Plaintiff became concerned about Sahara’s investment strategy, which had consistently produced worse results than broad index funds, and sought books and records under Section 220. Plaintiff noted that the annual report provided by Sahara did not include information about its investment strategies, director and officer compensation, or related-party transactions, leaving stockholders in the dark as to the reasons for Sahara’s underwhelming performance. Following plaintiff’s books and record demand, Sahara agreed to provide only limited categories of information.  Plaintiff subsequently filed this litigation.

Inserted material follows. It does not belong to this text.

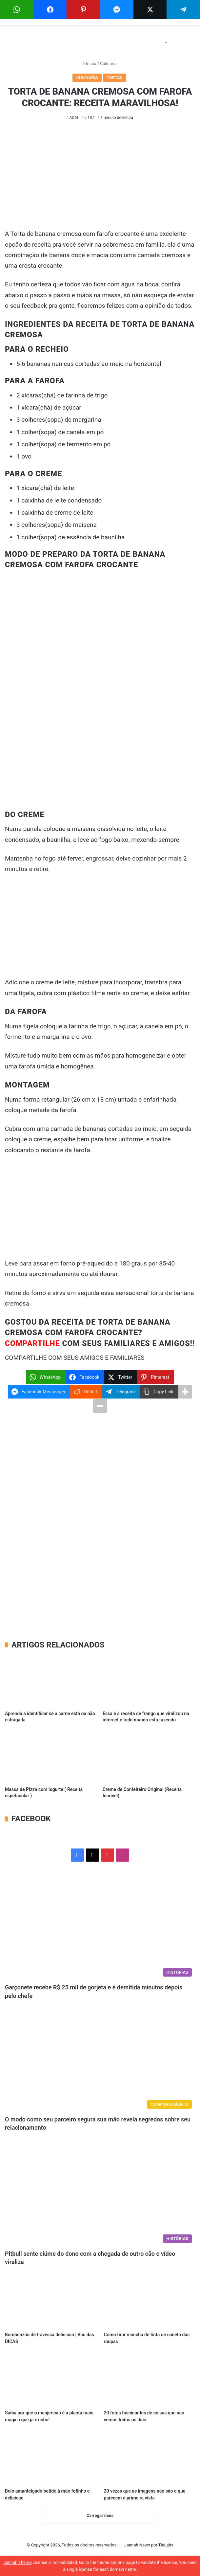  Describe the element at coordinates (149, 2302) in the screenshot. I see `[Como tirar mancha de tinta de caneta das roupas]` at that location.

First, the Court examined whether plaintiff had a proper purpose for seeking inspection of Sahara’s books and records. The Court held that plaintiff’s stated purpose of seeking to value her shares was proper because Sahara is a privately held company and its value is not easily ascertained.  The Court rejected Sahara’s argument that plaintiff needed to demonstrate why she needed to value her shares, noting that Delaware law does not require that a stockholder establish both a purpose for seeking an inspection and an end to which the fruits of the inspection will be put. Next, the Court held that plaintiff had a proper purpose in seeking to investigate possible corporate wrongdoing because she had presented a credible basis from which the Court could infer possible mismanagement. The Court noted that during the litigation, Sahara asserted an affirmative defense that SMCO held the records plaintiff sought and that Sahara was merely a holding company that lacked the authority to obtain these records.  This defense, the Court reasoned, gave the plaintiff two bases to suspect wrongdoing because it conflicted with Sahara’s representation to its stockholders that its reorganization into SMCO would not have an effect on the stockholders’ ability to obtain information. Further, this defense created a credible basis to suspect that Sahara’s directors had abdicated their statutory responsibilities - if Sahara relied on SMCO to manage its assets, it should have had documents demonstrating how it monitored SMCO.

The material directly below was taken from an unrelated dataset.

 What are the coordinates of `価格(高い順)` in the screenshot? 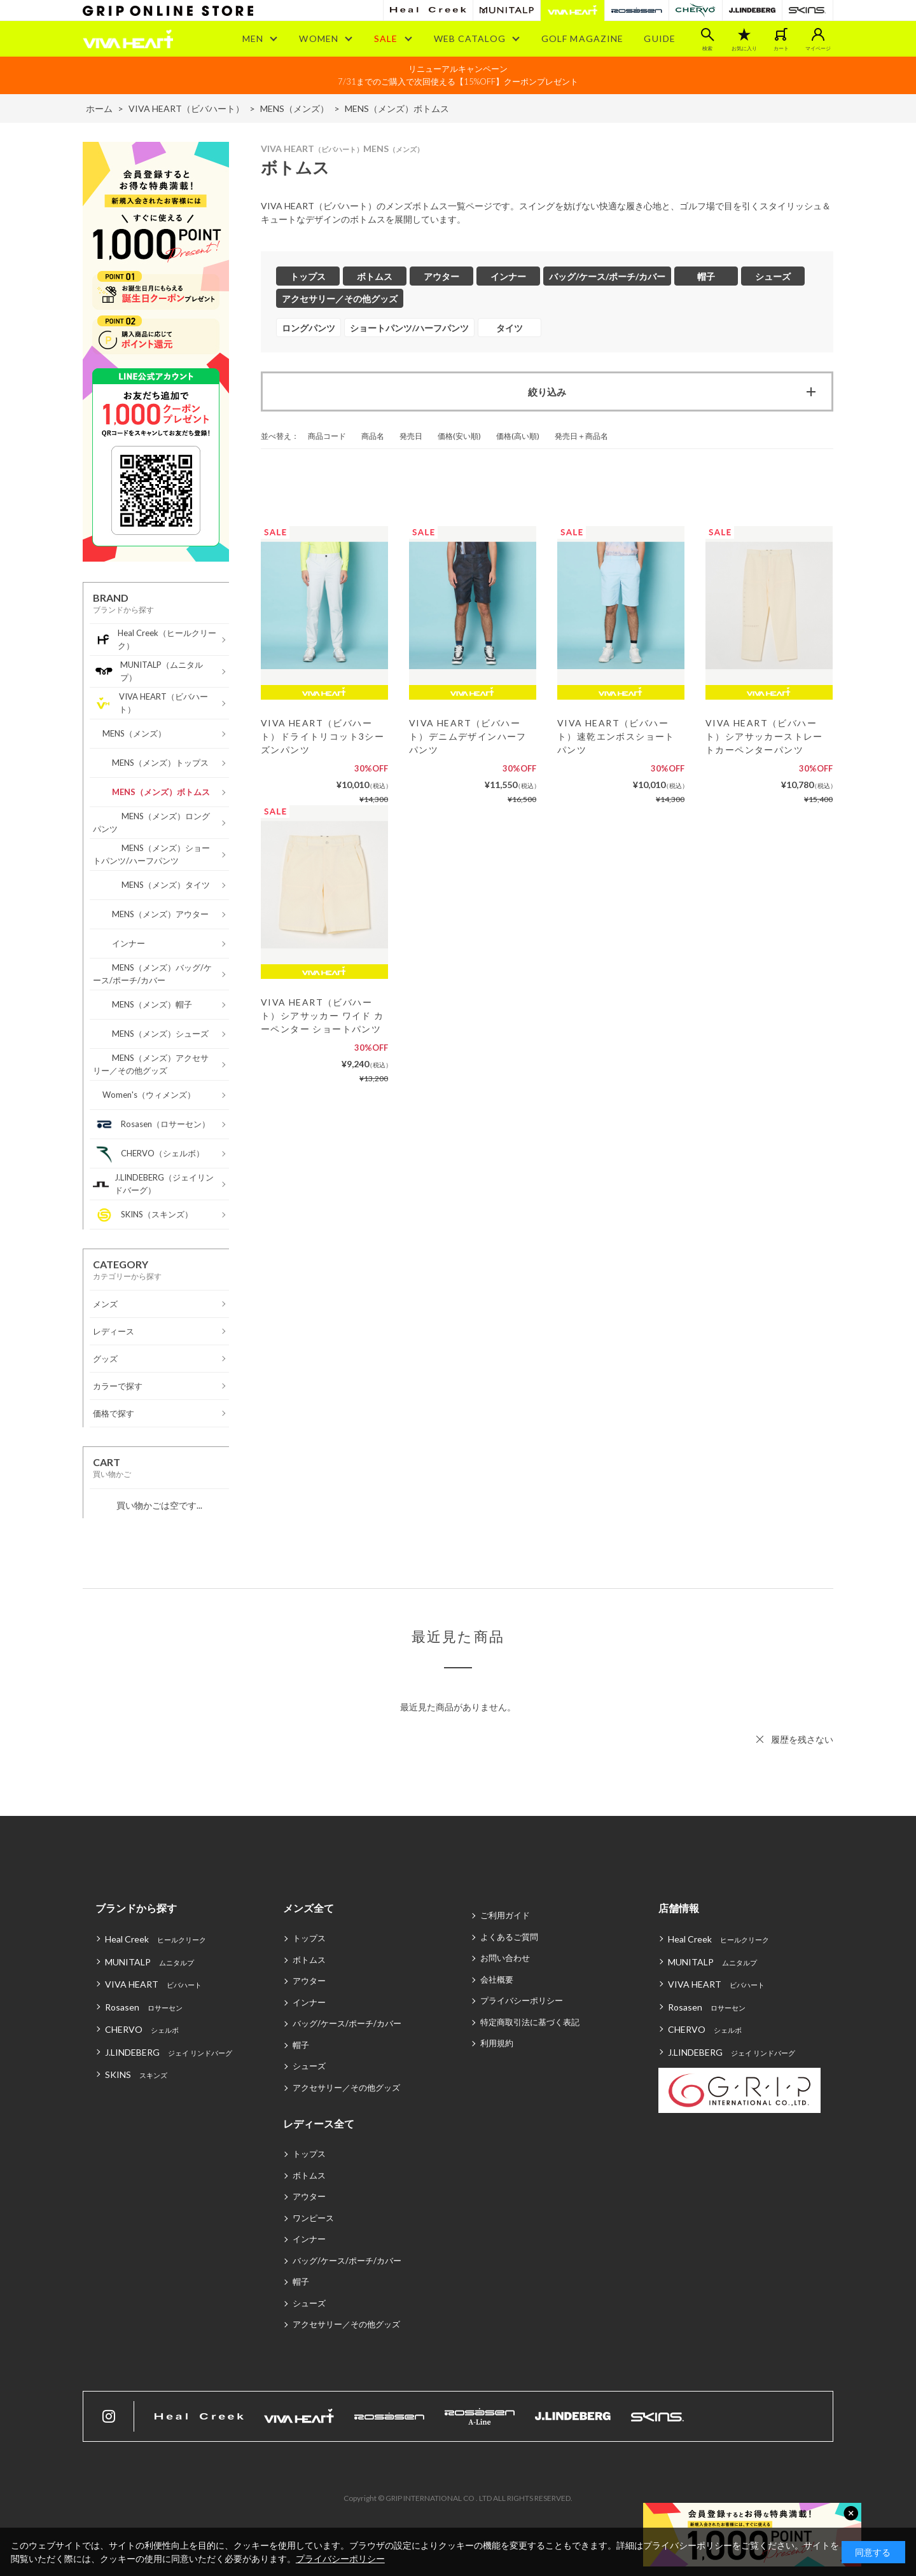 It's located at (517, 436).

Regarding the scope of plaintiff’s inspection, the Court held that plaintiff was entitled to formal materials provided to Sahara’s board of directors and those evidencing the board’s deliberations, such as minutes of board meetings. Plaintiff was only entitled to those formal board materials that were sufficiently targeted to her purposes, and was not entitled to receive informal board materials, like communications between board members, or officer-level materials. But, the Court noted that if plaintiff found that formal board materials were inadequate for her purposes, she was entitled to renew her request for informal board materials and officer materials.

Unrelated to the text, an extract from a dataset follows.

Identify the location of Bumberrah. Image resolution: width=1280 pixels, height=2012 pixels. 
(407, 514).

Finally, the Court directed Sahara to produce documents for the past five years and addressed which entities would be required to provide books and records in response to plaintiff’s request. The Court noted that while Sahara and SMCO were technically separate entities, Sahara had previously represented to its stockholders that its reorganization into SMCO would not cause any change in the information available to stockholders. Further, the Court stated that the two entities shared employees who could equally access the books and records of both companies, and thus both entities would be compelled to produce books and records in response to plaintiff’s request.